Madrid | El Partido Popular (PP) ha anunciado este jueves que acudirá al Tribunal Constitucional para impugnar la decisión de la Mesa del Congreso de vetar dos enmiendas —presentadas por el propio PP y por Junts— en las que se instaba al presidente del Gobierno, Pedro Sánchez, a convocar elecciones anticipadas.
La formación liderada por Alberto Núñez Feijóo ha calificado la medida como «una nueva cacicada» por parte de la presidenta de la Cámara Baja, Francina Armengol. Según los populares, el bloqueo de la Mesa —donde el PSOE y Sumar cuentan con mayoría— representa un «cambio de criterio oportunista», argumentando que en ocasiones anteriores sí se han permitido debates y votaciones de índole similar.
El argumento de la Mesa frente a la oposición
El órgano de gobierno del Congreso justificó el veto el pasado martes al entender que la prerrogativa para disolver las Cortes o plantear una cuestión de confianza es exclusiva del jefe del Ejecutivo. Sin embargo, tanto el PP como Junts defienden que sus enmiendas no suplantaban dicha función, sino que simplemente instaban al presidente Sánchez a hacer uso de sus facultades constitucionales para convocar a las urnas.

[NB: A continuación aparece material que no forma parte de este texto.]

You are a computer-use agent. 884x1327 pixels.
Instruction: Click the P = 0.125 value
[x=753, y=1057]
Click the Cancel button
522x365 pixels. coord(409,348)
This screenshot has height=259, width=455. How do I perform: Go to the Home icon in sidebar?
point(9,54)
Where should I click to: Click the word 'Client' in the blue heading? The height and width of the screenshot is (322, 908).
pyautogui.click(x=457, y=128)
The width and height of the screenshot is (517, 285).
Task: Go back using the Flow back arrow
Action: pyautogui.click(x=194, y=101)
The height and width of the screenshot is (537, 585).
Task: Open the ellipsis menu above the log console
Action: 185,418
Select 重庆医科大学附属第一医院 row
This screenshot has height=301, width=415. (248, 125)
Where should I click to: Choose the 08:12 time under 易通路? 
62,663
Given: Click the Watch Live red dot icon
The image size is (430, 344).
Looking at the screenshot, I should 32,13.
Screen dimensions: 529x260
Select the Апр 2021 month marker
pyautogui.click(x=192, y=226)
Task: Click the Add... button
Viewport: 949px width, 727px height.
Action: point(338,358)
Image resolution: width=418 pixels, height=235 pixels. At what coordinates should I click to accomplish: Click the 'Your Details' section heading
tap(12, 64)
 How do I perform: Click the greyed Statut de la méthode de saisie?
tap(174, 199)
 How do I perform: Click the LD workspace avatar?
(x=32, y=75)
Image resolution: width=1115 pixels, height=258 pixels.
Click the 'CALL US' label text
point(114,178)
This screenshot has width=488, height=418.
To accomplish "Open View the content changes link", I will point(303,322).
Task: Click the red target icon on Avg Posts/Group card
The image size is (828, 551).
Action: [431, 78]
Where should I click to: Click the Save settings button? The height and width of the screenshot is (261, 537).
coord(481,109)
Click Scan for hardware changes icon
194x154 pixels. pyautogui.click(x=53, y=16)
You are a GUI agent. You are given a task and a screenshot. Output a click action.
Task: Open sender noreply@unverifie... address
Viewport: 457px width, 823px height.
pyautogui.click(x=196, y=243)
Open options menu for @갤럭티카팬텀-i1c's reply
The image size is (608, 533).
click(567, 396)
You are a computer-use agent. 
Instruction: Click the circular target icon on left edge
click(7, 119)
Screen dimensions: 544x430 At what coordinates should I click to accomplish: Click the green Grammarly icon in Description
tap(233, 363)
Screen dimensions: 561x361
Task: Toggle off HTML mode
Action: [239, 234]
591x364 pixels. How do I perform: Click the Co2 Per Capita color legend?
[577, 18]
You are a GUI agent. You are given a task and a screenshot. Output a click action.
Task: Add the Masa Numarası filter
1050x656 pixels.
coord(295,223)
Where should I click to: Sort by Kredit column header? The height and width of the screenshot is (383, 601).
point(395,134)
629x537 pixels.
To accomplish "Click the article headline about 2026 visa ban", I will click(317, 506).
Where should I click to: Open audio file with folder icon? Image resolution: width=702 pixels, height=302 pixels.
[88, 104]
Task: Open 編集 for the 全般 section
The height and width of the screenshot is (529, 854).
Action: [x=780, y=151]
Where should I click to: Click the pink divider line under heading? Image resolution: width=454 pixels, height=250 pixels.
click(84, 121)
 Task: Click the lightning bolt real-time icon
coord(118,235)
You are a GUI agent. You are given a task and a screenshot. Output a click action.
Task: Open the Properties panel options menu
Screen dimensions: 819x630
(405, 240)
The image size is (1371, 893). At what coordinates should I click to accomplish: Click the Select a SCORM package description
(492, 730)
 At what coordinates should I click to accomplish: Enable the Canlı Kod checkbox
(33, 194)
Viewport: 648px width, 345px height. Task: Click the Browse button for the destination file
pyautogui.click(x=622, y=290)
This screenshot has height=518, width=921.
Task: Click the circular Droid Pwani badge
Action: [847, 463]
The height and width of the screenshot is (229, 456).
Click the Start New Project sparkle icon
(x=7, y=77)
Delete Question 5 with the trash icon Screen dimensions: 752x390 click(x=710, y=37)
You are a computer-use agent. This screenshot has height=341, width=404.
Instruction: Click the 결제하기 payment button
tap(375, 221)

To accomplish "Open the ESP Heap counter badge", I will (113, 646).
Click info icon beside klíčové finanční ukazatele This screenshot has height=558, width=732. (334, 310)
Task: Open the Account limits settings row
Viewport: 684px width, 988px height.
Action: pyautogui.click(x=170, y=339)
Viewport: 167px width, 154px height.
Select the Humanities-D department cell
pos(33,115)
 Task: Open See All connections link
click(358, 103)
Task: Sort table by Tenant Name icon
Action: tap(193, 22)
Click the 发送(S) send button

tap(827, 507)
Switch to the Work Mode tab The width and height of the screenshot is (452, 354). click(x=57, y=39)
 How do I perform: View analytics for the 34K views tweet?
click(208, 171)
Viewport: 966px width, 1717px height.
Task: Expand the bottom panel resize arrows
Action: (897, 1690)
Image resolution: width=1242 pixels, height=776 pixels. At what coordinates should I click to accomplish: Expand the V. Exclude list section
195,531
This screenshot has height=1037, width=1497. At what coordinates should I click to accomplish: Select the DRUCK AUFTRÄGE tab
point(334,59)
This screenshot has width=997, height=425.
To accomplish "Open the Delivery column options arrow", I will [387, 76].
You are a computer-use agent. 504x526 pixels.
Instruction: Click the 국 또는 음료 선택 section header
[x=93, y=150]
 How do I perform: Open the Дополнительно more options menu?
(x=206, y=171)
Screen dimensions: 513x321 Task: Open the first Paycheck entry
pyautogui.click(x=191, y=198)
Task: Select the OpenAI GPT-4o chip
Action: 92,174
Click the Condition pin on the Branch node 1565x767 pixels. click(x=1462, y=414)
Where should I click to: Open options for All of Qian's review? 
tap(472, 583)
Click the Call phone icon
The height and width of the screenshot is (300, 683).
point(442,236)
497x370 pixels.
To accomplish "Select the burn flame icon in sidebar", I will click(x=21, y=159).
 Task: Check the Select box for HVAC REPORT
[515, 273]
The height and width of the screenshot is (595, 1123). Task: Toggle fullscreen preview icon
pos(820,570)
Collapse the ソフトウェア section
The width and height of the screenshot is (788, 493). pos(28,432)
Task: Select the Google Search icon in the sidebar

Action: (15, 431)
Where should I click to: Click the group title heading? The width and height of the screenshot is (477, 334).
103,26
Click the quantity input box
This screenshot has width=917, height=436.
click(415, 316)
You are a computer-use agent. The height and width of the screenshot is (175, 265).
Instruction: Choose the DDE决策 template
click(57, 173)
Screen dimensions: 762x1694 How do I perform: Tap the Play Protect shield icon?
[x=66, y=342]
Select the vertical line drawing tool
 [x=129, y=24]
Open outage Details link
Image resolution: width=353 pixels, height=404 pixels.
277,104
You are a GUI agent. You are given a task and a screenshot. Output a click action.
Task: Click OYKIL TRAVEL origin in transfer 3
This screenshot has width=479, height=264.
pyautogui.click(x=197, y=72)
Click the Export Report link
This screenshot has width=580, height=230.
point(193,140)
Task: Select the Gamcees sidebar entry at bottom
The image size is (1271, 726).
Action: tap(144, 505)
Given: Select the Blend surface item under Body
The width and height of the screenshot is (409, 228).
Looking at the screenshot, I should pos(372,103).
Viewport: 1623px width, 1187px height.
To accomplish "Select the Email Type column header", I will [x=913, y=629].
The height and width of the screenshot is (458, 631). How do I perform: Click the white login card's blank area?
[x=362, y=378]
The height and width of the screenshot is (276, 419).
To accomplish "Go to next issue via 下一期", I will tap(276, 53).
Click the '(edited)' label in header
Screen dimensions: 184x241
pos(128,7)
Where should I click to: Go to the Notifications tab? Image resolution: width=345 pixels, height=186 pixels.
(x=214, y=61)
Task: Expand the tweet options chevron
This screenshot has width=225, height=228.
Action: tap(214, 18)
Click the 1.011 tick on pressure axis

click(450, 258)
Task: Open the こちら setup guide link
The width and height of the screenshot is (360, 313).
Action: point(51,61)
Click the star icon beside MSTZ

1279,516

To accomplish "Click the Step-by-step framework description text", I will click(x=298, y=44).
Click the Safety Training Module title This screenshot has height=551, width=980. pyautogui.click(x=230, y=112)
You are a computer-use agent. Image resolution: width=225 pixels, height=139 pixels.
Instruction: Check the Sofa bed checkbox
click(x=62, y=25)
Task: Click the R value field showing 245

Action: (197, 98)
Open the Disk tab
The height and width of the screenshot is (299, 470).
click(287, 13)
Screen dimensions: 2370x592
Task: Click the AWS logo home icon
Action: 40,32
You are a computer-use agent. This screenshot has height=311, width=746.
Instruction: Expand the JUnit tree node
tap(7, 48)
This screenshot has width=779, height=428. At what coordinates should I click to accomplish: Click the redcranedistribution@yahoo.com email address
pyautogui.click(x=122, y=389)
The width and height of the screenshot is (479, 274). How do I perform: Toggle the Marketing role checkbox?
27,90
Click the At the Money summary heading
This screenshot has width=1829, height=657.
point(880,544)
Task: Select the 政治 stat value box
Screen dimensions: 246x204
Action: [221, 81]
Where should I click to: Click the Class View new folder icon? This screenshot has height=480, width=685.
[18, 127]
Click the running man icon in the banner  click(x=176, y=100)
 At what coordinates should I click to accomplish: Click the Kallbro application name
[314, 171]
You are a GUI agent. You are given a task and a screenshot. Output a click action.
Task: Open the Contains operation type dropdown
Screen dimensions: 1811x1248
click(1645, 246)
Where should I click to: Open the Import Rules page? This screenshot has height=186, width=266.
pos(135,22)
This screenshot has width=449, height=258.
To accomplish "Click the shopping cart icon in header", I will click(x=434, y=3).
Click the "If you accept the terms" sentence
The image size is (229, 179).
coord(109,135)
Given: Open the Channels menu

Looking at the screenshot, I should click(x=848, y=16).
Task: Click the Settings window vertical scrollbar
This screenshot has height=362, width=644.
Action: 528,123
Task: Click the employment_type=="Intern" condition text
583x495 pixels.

Para el PP, la verdadera intención de este movimiento es «impedir que el Parlamento exprese su voluntad» mediante un «veto arbitrario y servil» para proteger al presidente del Gobierno.
Votación sin enmiendas y acusaciones de debilidad
Aunque el Grupo Popular, dirigido por Ester Muñoz, ya presentó un escrito de reconsideración ante la Mesa, la formación ha decidido no esperar a la resolución de este órgano y dar el salto directo a la justicia constitucional. Muñoz denunció que lo ocurrido «fulmina cualquier principio democrático» y aseguró que el Gobierno vetó la propuesta porque «sabía que iba a perder la votación». «El día que se amordaza un Parlamento, muere la democracia», sentenció.
A pesar del conflicto, la moción original se debatió el miércoles en el pleno y se votará durante la jornada de este jueves, aunque despojada de las enmiendas que pedían las elecciones.
Durante el debate en la tribuna, el descontento también se hizo evidente en las filas de Junts. Su diputado, Josep Maria Cruset, se sumó a la exigencia de elecciones anticipadas arremetiendo contra el Ejecutivo: «Este es un Gobierno débil y cada vez más asediado por la corrupción. Por lo tanto, disuelvan estas Cortes y convoquen elecciones, no hay más».